Section 7(a)(2) of the ESA provides that each federal agency shall ensure through consultation with the Fish and Wildlife Service or the National Marine Fisheries Service that “any action authorized, funded, or carried out by such agency … is not likely to jeopardize the continued existence of any endangered species or threatened species or result in the destruction or adverse modification of habitat of such species.” 16 U.S.C. § 1536(a)(2). ESA section 7 consultation procedures apply to federal agency action, which is defined as “activities or programs of any kind authorized, funded, or carried out, in whole or in part, by Federal agencies” such as the “granting of licenses, contracts, leases, easements, rights-of-way, permits, or grants-in-aid.” 50 C.F.R. § 402.02.

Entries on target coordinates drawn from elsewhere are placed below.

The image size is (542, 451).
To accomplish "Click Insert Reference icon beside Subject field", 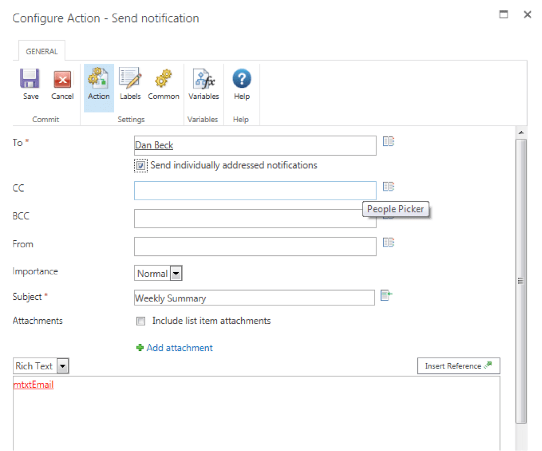I will [387, 295].
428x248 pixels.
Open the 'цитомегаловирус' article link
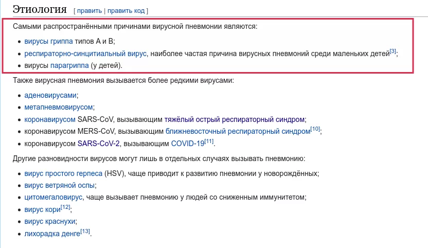click(x=54, y=197)
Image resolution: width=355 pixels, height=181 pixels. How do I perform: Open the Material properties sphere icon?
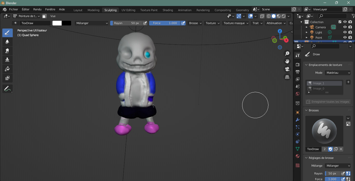298,156
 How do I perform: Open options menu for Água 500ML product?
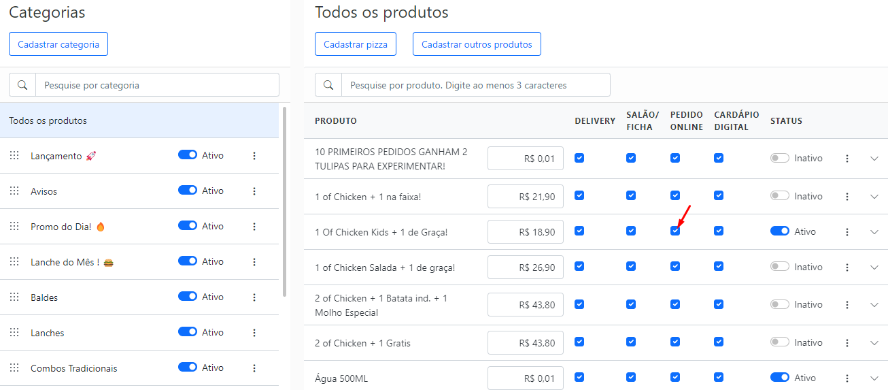point(847,378)
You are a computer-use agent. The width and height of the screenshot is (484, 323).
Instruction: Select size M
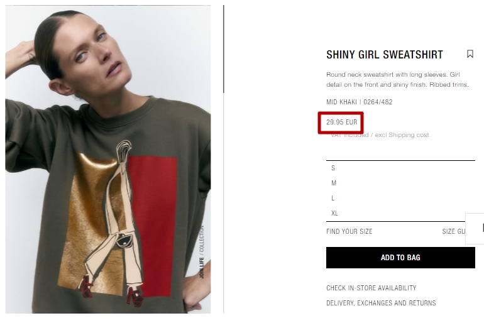coord(400,183)
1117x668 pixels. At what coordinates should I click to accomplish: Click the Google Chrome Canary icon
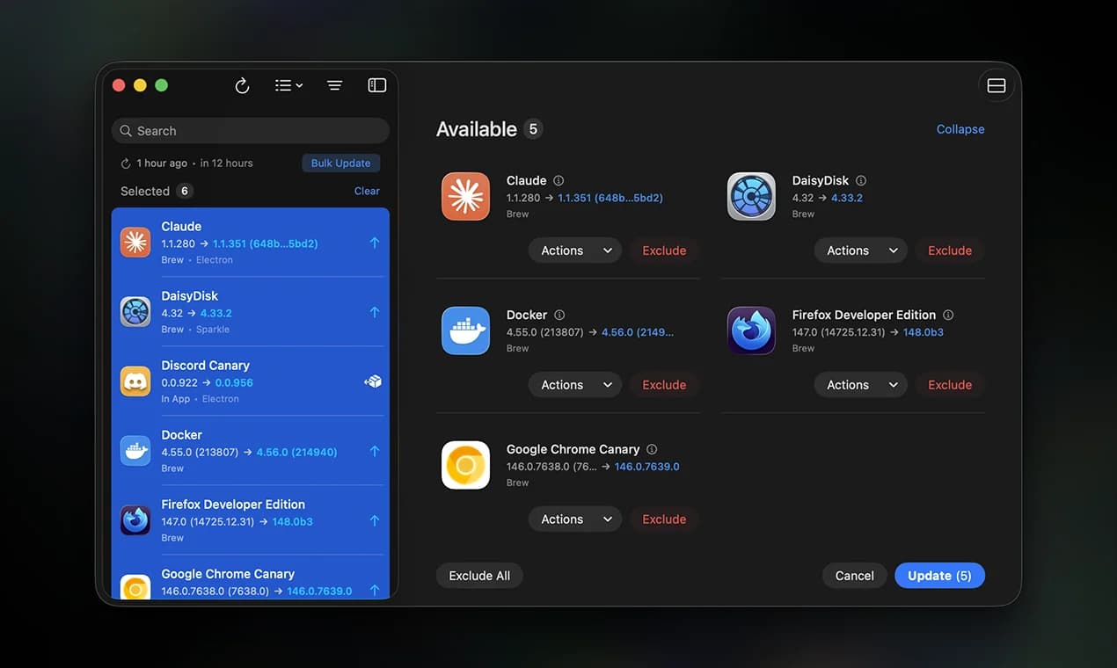point(465,464)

In Karuk Tribe, the Forest Service responded to the notices with letters stating the mining activities were “authorized” and could begin once all applicable state and federal permits were obtained. The District Ranger did not require a plan of operations for any of the four notices at issue in Karuk Tribe. The Forest Service took the position that it had not engaged in federal agency action triggering section 7 consultation because the miners had a statutory right to engage in mining and that its response letters constituted decisions not to regulate their mining activities.
Judge William A. Fletcher, writing for the majority, held that by not requiring a plan of operations, the Forest Service effectively authorized the mining activity and thereby engaged in agency action. See Slip op. at 6096 (“the Forest Service authorizes mining activities when it approves a [Notice of Intent] and affirmatively decides to allow the mining to proceed”). The dissenting judges stated, however, that this sort of decision by an agency not to exercise regulatory authority has not been understood by the courts as agency action. Slip op. at 6109. As Judge Milan D. Smith, Jr., stated in his dissent, “[u]ntil today, it was well-established that a regulatory agency’s inaction is not action that triggers the [ESA’s] arduous interagency consultation process. Yet the majority flouts this crystal-clear and common sense precedent, and for the first time holds that an agency’s decision not to act forces it into a bureaucratic morass.” Slip op. at 6109 (internal quotations and citation omitted).
The Karuk Tribe decision may lead to an increase in determinations that section 7 consultation is required for activities that agencies choose not to regulate, particularly in the states included in the Ninth Circuit. The effects of this increase in consultations may be especially pronounced in light of the Fish and Wildlife Service’s recent commitment to make listing decisions for 251 species, and to make listing determinations for hundreds of other species.
This potential for far-reaching effects, combined with the court’s expansive interpretation of ESA section 7 consultation requirements, suggests that this case may be a good candidate for Supreme Court review. The Forest Service has 90 days from the entry of judgment — until August 30, 2012 — to file a petition for a writ of certiorari with the U.S. Supreme Court.